Both these Indian Army wings are believed to have argued that initiating new carbine buys, even via the MoD’s FTP route, would take an additional 16 to 24 months to come to effect which, in turn, would deprive frontline Indian Army and Rashtriya Rifles units of the requisite weapons to efficiently combat the counter-insurgency threat.
The Ministry of Defence too has conceded that the vintage of Indian Army personal weapons like carbines, assault rifles and light machine guns has been a cause of concern for over a decade. “The government has been conscious of the requirement to modernise basic fighting weapons for the soldiers and has therefore accorded utmost priority to these cases,” the Press Information Bureau declared in March 2018, in complete opposition to reality. “These weapons are an essential component of a soldier’s fighting equipment and (new ones) will provide a major fillip to the fighting capability of the troops,” the PIB had stated.
Further mystifying matters in the carbine procurement saga, industry sources have told The Wire, was the MoD’s inexplicable decision to prevail upon Caracal – despite having opted to cancel its CAR816 tender last September– to ‘hold’ the price it had quoted in 2018 for its carbines for another six months, till December 2021. Such eventualities are normally effected to potentially keep the tender ‘alive’, pending an eventual decision. However, it remains unclear whether this was a tactical move by the MoD to keep Caracal in ‘play’ for unfathomable reasons, in what is fast emerging as a ‘carbine whodunnit’, or was it simply an instance of bureaucratic prevarication to proceed decisively on an urgent purchase.
In the meantime, the carbine narrative recently took yet another unexpected twist.

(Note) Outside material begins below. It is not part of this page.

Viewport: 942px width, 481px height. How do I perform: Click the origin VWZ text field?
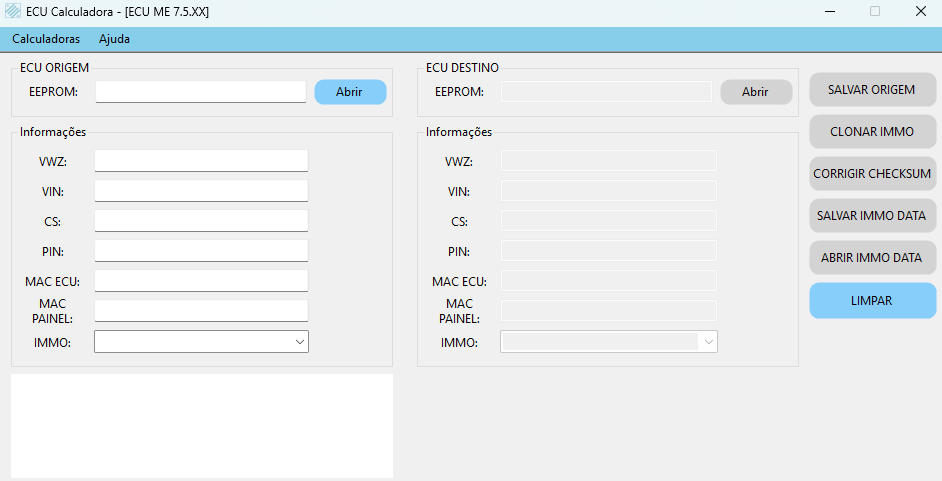(x=201, y=161)
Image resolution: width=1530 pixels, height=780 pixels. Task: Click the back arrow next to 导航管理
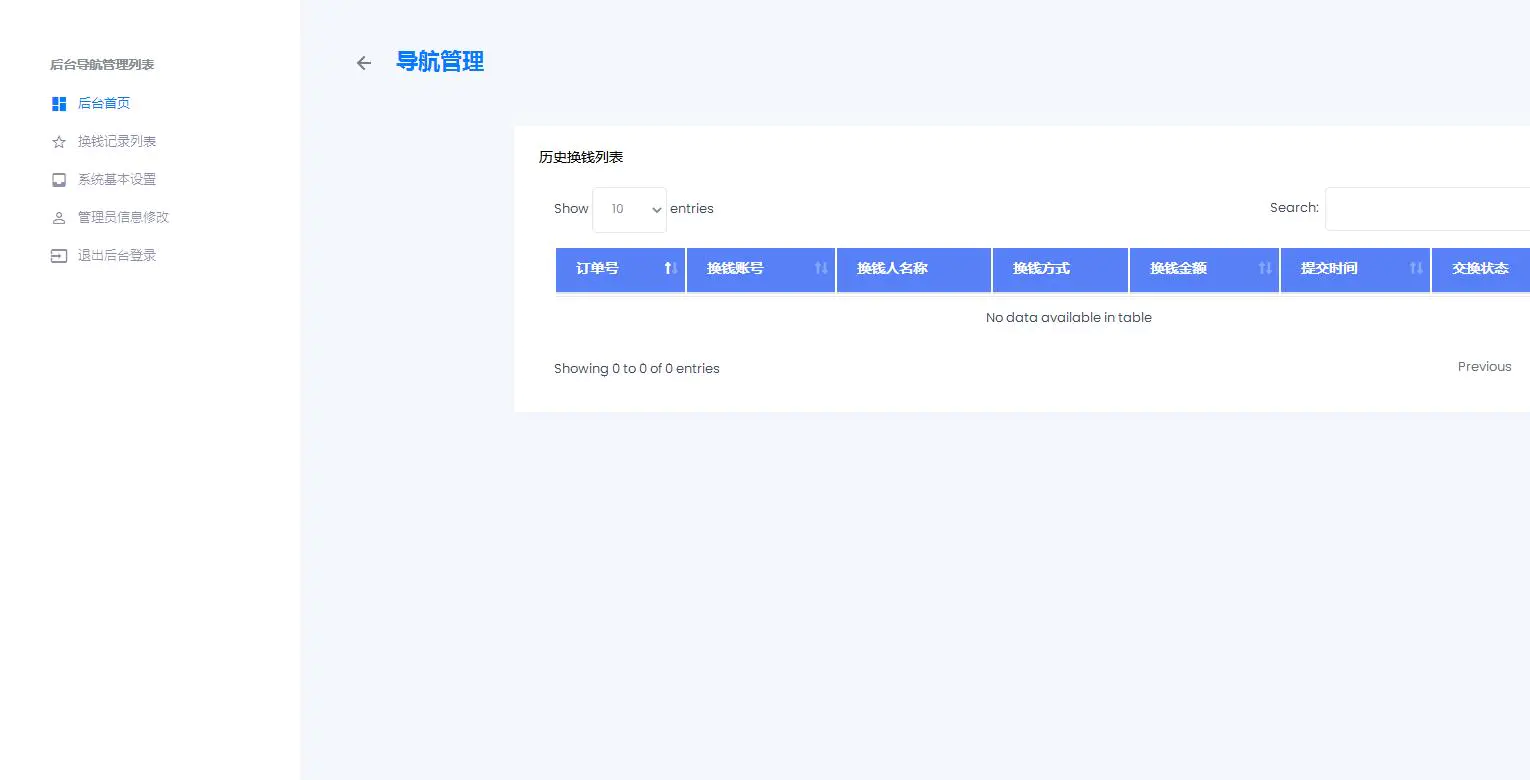pos(363,62)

In February 2021, the MoD issued a request for information to around 40 domestic and overseas vendors, including Caracal, for the planned procurement of 93,895 CQB carbines, once more, via the FTP route. The underlying catch in this riddle, however, is that no fresh request for proposal or tender can be issued – the mandated follow-on to an request for information – till the earlier one for the same weapon system – in this case Caracal’s CAR816 – was formally annulled.
And, if all this was not mystifying and confusing enough, the MoD has also launched a programme to locally source 360,000 5.56x45mm CQB carbines. In its January 2019 request for information for this purported project, the MoD declared its intent to procure these carbines from joint ventures between domestic vendors and overseas original equipment manufacturers (OEMs), as part of its ‘atmanirbhar’ initiative to indigenously further self-reliance in military equipment.

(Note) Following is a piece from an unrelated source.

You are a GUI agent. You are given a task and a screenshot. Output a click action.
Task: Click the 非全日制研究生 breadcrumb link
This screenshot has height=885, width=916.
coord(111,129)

The request for information stated that it required these carbines with a 200m range to be as ‘light as possible’ and capable of ‘achieving accuracy better than five minutes of angle’. The projected carbines would also be required to comply with specified military or MIL standards and be able to operate across India’s varied terrain and climatic conditions.
Subsequently, in pursuit of this programme, the Indian Army facilitated a ‘firing demonstration’ in recent months for at least three OEM carbine vendors – other than the OFB – at the Infantry School at Mhow in Madhya Pradesh. These included Brazil’s Taurus Armas, which has a collaborative agreement with Jindal Defence to make small arms in Hissar and Israel Weapon Industries or IWI that is in a Gwalior-based joint ventures with Adani Defence and Aerospace and Turkey’s Sarsilmaz.
For the time being, however, senior Indian Army officers await the next chapter in the carbine chronicles, hopeful of a timely and positive outcome, in time to meet their counter-insurgency responsibilities.